In theory Watford’s bus services could be substantially improved, if enough funding was made available, but buses only work well if cars are prevented from clogging up the roads.

So, what can be done? It would be possible to reduce the amount of traffic in the town by using strong methods such as a congestion charge and workplace parking charges but these would be likely to damage the town’s economy. The economy has been built up on the strength of a car based culture. One can only realistically get people out of their cars if there are attractive alternative transport modes for people to turn to.

Going back to the gridlock, traffic jams are one thing, but gridlock is much worse. If it is purely a jam then it gradually clears as cars leave the front of the queue and continue their journey. Gridlock occurs when cars cannot leave the front of the queue because they are confronted by a junction where there is another queue, and this in turn links back to the first queue. I would suggest that the problem lies in the fact that by definition the ring road is a closed loop. A solution to the gridlock could be to break the loop, probably in more than one place, and at the same time make remaining sections of road two way. This would allow traffic to generally return from its destination, say a town centre car park, by the same route that it went in.
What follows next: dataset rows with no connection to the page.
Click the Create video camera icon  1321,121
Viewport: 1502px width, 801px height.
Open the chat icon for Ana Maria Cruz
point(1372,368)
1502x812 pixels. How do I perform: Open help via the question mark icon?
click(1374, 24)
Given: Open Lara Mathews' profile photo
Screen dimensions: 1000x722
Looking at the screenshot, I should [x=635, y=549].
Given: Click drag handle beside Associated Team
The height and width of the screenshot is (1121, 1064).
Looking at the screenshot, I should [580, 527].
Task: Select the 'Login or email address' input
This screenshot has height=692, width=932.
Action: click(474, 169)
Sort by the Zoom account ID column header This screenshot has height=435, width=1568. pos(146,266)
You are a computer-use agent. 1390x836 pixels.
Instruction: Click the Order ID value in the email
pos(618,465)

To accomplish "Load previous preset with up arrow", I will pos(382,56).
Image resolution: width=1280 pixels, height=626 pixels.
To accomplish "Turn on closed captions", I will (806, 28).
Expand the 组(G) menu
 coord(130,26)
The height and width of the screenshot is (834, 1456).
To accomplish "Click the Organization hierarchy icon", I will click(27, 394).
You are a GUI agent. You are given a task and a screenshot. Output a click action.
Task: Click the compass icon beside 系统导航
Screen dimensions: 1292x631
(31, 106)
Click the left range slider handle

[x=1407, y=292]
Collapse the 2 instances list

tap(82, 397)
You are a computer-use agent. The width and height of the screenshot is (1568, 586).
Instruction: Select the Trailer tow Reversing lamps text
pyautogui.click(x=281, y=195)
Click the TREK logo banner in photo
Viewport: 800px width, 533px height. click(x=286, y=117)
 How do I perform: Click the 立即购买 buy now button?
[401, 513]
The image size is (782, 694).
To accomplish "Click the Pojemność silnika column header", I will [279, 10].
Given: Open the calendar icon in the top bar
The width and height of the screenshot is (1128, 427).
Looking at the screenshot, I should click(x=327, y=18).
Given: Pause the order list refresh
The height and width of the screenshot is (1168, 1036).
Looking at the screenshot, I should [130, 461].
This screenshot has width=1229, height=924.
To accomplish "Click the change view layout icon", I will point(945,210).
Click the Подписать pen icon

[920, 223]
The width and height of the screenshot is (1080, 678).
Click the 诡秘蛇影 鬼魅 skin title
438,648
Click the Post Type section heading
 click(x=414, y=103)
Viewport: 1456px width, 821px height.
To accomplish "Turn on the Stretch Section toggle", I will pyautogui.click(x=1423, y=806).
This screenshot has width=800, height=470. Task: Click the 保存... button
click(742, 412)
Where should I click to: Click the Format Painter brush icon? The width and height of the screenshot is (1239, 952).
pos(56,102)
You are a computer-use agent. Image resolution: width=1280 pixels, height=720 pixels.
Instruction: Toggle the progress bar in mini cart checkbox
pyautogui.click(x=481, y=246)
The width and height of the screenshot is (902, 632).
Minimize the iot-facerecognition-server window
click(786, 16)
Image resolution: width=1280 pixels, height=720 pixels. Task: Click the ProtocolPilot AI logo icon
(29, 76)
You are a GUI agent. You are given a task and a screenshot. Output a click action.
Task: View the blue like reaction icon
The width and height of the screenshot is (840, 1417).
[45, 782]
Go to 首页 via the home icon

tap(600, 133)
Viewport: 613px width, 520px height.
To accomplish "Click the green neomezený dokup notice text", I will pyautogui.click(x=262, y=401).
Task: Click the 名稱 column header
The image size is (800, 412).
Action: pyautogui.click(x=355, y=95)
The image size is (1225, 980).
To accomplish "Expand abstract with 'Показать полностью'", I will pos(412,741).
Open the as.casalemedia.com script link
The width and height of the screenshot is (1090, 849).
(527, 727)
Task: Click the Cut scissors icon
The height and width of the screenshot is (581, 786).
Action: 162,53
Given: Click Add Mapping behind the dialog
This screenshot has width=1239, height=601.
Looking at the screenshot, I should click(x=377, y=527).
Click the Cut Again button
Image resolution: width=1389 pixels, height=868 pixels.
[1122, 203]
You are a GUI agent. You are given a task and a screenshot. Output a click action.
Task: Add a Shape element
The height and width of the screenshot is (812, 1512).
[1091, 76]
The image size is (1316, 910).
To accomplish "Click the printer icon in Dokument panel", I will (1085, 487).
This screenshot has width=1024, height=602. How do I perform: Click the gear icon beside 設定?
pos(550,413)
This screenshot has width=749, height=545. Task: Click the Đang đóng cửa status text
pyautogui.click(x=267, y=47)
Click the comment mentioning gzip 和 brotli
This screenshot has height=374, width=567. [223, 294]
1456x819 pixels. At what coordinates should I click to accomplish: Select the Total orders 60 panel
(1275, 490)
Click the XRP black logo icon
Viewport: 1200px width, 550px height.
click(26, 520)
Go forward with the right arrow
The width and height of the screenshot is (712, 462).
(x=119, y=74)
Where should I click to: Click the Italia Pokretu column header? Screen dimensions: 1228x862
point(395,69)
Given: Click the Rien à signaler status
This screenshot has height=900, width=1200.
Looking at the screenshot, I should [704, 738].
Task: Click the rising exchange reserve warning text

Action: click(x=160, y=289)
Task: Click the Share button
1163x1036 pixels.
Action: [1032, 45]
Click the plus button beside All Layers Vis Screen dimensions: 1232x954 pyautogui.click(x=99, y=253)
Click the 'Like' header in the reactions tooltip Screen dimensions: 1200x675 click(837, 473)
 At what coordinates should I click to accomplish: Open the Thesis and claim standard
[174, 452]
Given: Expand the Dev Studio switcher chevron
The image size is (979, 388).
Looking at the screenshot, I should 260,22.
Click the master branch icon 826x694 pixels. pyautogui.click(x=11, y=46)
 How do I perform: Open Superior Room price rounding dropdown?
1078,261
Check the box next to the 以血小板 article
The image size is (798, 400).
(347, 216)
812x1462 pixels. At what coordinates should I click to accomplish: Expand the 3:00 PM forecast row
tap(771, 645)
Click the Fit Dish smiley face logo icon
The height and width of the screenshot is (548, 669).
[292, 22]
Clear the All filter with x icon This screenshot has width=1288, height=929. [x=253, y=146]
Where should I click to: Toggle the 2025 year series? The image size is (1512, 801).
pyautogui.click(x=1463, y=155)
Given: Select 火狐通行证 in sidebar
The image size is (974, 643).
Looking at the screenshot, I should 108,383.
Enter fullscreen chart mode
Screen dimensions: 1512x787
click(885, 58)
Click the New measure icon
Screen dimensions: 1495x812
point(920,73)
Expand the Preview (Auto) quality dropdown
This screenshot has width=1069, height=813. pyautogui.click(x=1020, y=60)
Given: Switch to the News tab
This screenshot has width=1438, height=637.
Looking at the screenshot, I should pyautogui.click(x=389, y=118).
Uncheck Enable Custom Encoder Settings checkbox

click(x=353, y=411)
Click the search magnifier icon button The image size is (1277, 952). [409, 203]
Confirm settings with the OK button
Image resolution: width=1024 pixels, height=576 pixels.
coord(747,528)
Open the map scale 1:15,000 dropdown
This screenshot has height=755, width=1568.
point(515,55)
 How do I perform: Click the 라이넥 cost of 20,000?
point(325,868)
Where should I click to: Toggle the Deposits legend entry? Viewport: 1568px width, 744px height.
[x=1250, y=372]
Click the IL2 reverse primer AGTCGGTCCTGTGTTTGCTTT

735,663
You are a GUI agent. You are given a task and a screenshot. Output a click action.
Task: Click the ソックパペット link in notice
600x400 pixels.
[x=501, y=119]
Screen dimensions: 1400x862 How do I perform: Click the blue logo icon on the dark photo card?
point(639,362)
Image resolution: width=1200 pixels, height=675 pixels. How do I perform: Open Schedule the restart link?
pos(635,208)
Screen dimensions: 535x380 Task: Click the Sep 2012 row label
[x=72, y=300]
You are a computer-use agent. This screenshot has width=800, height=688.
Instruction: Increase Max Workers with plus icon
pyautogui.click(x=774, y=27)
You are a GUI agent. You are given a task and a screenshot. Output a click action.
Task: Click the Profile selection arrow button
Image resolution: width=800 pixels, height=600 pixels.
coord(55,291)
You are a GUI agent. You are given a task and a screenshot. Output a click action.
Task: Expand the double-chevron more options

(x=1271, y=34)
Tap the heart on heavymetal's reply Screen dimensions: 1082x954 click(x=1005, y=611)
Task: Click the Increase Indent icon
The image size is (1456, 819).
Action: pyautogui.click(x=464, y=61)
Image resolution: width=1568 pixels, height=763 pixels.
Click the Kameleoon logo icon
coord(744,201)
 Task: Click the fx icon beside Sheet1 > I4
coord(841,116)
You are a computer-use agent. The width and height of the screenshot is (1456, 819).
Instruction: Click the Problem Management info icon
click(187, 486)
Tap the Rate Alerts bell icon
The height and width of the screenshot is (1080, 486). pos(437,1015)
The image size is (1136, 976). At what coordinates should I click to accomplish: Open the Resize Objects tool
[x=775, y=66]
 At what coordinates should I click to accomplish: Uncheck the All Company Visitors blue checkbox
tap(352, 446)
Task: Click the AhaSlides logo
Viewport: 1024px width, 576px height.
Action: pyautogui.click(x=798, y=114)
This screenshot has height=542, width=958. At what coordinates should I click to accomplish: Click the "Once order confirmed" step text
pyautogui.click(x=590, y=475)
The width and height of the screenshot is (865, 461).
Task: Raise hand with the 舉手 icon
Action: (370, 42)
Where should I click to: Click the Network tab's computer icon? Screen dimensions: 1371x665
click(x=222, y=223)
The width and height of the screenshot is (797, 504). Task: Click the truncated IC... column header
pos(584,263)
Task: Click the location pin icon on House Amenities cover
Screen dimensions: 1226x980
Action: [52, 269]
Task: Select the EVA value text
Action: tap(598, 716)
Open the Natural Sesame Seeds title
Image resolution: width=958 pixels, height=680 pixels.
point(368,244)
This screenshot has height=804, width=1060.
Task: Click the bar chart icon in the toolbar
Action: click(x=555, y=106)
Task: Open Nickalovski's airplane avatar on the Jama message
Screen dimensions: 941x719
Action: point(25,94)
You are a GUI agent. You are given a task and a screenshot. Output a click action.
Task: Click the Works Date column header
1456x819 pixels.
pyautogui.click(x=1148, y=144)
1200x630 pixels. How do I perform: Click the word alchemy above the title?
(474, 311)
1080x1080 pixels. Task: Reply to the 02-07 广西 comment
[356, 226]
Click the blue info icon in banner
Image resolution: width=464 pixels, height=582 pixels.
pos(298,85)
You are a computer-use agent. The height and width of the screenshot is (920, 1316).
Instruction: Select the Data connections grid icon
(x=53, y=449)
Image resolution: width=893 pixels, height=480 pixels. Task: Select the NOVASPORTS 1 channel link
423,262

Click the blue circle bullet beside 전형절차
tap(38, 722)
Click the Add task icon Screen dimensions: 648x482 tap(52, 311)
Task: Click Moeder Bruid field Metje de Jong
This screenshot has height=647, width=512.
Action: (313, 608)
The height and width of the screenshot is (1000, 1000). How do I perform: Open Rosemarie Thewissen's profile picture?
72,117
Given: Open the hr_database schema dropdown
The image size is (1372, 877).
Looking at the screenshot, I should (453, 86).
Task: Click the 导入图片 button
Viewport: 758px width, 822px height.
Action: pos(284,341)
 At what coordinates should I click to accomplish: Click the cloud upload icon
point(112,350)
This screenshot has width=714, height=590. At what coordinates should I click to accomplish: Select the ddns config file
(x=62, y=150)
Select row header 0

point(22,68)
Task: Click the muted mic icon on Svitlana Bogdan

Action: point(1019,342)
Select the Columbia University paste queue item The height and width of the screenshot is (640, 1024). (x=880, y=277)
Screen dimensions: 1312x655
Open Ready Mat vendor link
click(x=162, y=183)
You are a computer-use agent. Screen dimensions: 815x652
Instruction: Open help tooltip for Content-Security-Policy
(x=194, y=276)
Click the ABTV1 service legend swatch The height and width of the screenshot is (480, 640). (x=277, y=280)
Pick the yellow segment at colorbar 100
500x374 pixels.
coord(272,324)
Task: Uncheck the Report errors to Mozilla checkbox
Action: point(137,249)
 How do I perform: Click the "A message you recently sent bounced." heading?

There might still be queues but the queues would be able to keep moving.

Breaking the ring road would make it more difficult to go straight through the town from one side to the other, but if people want to do that they would go round the outside, thus reducing the traffic in the town centre as a benefit. If people want to take the shortest route across the town then they could walk or cycle and go straight through the middle.

This is just one idea. There will no doubt be other ideas, but one thing which is for certain is that unless there are radical changes to Watford’s transport arrangements the jams and gridlocks will only get worse as the development of the town continues.